(Stored data)
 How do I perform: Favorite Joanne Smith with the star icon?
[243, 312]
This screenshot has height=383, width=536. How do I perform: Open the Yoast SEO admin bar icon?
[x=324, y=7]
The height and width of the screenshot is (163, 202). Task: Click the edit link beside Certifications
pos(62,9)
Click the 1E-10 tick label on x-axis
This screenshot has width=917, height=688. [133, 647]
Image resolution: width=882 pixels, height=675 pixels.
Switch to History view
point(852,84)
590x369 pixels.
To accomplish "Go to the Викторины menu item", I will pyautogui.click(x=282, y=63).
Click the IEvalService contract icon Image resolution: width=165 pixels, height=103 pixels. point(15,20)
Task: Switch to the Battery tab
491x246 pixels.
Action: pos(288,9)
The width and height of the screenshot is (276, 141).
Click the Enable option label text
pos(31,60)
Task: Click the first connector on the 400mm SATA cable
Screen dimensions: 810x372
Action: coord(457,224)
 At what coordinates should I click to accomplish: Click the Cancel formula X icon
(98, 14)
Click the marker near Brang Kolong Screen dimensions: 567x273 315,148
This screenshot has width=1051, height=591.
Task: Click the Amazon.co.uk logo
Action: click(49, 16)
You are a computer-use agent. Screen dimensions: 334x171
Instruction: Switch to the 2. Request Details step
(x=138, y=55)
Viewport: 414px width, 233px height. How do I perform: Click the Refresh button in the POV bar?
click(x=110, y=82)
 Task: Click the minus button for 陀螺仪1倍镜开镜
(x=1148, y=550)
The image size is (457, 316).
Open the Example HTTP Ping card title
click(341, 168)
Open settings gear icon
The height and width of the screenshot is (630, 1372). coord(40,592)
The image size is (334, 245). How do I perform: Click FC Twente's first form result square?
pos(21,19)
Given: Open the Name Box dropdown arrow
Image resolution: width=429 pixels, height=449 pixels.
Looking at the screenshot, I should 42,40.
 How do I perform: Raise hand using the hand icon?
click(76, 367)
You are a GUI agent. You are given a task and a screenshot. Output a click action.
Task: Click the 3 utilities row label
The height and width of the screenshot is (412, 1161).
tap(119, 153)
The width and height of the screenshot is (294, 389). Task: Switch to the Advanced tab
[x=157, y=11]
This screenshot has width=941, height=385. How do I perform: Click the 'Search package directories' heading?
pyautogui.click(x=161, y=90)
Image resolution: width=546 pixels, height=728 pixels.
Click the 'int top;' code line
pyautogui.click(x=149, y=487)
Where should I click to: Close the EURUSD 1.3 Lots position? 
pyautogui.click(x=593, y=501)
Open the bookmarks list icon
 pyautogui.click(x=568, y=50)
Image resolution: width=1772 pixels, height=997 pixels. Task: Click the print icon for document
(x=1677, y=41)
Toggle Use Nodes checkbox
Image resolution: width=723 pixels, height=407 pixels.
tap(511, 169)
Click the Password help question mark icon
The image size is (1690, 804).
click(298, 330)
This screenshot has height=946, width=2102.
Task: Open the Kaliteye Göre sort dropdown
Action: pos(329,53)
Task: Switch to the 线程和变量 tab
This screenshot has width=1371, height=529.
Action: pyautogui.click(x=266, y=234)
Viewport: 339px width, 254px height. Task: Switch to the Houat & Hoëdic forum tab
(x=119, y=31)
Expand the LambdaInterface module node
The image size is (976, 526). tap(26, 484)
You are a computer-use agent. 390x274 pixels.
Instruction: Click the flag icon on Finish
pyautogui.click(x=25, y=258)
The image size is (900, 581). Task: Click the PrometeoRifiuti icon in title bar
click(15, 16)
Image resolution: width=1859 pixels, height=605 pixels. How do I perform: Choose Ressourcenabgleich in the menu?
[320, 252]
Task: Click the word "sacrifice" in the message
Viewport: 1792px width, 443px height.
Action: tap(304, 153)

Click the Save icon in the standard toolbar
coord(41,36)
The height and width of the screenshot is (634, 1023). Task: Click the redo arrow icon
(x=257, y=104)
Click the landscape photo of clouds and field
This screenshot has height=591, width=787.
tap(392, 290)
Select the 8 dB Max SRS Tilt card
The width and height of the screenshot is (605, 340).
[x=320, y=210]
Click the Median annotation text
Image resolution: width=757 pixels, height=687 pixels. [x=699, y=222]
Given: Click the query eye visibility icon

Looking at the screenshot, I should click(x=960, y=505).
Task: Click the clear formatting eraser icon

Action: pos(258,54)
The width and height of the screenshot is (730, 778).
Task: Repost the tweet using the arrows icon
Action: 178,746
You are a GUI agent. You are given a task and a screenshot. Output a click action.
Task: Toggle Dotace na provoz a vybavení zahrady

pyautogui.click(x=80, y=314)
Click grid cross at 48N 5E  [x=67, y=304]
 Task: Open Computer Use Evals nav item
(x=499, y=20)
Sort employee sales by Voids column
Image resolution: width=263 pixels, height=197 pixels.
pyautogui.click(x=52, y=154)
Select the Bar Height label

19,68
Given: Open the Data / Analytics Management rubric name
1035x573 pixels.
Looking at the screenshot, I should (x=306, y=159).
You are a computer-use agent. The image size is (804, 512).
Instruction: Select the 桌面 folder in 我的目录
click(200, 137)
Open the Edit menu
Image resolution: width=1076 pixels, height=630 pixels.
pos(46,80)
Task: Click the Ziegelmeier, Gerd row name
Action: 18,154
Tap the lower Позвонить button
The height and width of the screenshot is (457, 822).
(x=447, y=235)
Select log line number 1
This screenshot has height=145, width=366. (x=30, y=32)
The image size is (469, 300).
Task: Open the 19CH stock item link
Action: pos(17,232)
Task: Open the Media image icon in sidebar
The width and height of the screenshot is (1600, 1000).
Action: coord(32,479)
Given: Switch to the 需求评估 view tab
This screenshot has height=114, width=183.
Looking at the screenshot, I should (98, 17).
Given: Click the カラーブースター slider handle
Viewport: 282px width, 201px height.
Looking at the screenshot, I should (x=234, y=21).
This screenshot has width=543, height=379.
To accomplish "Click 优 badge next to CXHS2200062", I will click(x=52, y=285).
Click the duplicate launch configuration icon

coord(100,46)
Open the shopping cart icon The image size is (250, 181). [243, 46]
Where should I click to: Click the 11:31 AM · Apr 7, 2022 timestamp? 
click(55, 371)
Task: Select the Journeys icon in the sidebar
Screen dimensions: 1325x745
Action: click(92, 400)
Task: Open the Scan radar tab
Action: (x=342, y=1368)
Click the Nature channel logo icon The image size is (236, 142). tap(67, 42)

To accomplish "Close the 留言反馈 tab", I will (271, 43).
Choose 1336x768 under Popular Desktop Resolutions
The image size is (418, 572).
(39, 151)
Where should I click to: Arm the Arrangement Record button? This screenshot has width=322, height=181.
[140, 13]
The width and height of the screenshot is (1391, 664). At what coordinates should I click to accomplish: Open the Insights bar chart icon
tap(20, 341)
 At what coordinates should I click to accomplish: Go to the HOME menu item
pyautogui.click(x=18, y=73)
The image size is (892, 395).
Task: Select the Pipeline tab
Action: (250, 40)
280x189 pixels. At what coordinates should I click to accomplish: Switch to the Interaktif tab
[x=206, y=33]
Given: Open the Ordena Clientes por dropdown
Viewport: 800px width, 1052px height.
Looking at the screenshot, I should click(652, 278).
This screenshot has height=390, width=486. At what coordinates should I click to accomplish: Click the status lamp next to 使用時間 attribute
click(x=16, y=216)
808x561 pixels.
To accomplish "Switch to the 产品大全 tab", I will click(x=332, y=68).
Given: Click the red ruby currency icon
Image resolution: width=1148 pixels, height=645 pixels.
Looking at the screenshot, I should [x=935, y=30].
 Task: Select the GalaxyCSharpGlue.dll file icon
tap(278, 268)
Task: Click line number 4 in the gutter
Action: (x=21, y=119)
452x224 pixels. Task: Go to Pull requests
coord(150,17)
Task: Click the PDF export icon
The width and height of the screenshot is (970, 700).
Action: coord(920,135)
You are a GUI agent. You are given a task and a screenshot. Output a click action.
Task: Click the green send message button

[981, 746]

▸ Required work
Working from the data above, extract solely the lines from the one containing "Open settings gear icon" through the one containing "Given: Open the Name Box dropdown arrow", exactly as they appear, both included.

▸ Expected answer
Open settings gear icon
The height and width of the screenshot is (630, 1372). coord(40,592)
The image size is (334, 245). How do I perform: Click FC Twente's first form result square?
pos(21,19)
Given: Open the Name Box dropdown arrow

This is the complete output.